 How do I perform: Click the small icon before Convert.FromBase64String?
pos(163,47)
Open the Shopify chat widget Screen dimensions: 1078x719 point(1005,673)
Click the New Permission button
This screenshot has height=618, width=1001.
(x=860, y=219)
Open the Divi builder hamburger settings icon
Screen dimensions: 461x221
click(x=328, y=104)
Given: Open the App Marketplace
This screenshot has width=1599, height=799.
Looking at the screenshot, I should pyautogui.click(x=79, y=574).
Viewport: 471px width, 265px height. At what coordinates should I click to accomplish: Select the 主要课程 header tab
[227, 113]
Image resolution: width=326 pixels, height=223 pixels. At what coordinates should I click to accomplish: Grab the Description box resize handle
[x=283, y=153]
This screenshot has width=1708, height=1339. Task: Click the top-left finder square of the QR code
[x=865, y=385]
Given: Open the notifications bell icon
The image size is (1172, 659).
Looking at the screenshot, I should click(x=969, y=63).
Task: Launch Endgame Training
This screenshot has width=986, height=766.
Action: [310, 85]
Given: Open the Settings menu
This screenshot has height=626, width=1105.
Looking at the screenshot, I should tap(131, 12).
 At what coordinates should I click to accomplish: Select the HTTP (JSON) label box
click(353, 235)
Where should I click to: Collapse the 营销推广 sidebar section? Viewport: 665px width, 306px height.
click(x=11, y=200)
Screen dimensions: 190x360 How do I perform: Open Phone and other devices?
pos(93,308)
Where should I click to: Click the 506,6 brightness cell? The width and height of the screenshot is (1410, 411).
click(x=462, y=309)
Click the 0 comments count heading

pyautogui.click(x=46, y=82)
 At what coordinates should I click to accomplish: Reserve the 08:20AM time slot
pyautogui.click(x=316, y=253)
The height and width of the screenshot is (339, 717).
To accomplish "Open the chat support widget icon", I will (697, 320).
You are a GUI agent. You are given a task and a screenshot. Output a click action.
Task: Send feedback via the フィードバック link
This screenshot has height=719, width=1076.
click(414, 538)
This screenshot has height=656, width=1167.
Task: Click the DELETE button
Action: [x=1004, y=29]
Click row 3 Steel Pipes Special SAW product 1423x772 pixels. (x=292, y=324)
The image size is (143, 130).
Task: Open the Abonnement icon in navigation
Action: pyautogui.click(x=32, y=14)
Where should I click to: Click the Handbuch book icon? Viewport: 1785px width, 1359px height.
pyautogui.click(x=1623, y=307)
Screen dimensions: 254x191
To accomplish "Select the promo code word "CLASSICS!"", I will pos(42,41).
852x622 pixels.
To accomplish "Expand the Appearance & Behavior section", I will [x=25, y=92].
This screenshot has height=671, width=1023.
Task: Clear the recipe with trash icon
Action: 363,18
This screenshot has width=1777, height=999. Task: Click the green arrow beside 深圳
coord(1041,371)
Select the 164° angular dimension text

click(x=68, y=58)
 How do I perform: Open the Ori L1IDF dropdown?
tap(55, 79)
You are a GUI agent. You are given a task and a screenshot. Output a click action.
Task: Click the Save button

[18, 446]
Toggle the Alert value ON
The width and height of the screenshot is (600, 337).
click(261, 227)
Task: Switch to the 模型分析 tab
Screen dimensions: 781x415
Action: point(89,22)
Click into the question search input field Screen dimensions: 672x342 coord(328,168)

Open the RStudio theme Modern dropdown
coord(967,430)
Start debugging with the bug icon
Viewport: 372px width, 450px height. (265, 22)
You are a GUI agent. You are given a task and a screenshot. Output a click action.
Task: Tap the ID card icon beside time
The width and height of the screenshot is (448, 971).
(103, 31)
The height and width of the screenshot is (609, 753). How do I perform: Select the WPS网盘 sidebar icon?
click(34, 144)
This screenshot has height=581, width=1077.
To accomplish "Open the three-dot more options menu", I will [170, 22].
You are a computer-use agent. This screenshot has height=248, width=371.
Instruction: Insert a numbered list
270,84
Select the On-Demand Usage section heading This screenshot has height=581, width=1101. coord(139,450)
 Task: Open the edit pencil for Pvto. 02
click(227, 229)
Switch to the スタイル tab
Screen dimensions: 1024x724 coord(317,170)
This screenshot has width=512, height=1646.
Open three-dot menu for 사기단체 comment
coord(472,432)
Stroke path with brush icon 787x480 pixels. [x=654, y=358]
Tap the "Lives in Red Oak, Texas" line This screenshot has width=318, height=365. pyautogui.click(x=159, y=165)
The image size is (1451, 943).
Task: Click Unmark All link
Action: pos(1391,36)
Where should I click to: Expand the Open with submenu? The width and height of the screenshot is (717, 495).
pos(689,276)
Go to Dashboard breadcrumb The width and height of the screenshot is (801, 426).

____________

| YOUR GOAL |
Write out the lines above word for word, starting with the line that contains "Given: Open the notifications bell icon" and going on through the line that contains "click(x=462, y=309)".

| SOLUTION |
Given: Open the notifications bell icon
The image size is (1172, 659).
Looking at the screenshot, I should click(x=969, y=63).
Task: Launch Endgame Training
This screenshot has width=986, height=766.
Action: [310, 85]
Given: Open the Settings menu
This screenshot has height=626, width=1105.
Looking at the screenshot, I should tap(131, 12).
 At what coordinates should I click to accomplish: Select the HTTP (JSON) label box
click(353, 235)
Where should I click to: Collapse the 营销推广 sidebar section? Viewport: 665px width, 306px height.
click(x=11, y=200)
Screen dimensions: 190x360 How do I perform: Open Phone and other devices?
pos(93,308)
Where should I click to: Click the 506,6 brightness cell? The width and height of the screenshot is (1410, 411).
click(x=462, y=309)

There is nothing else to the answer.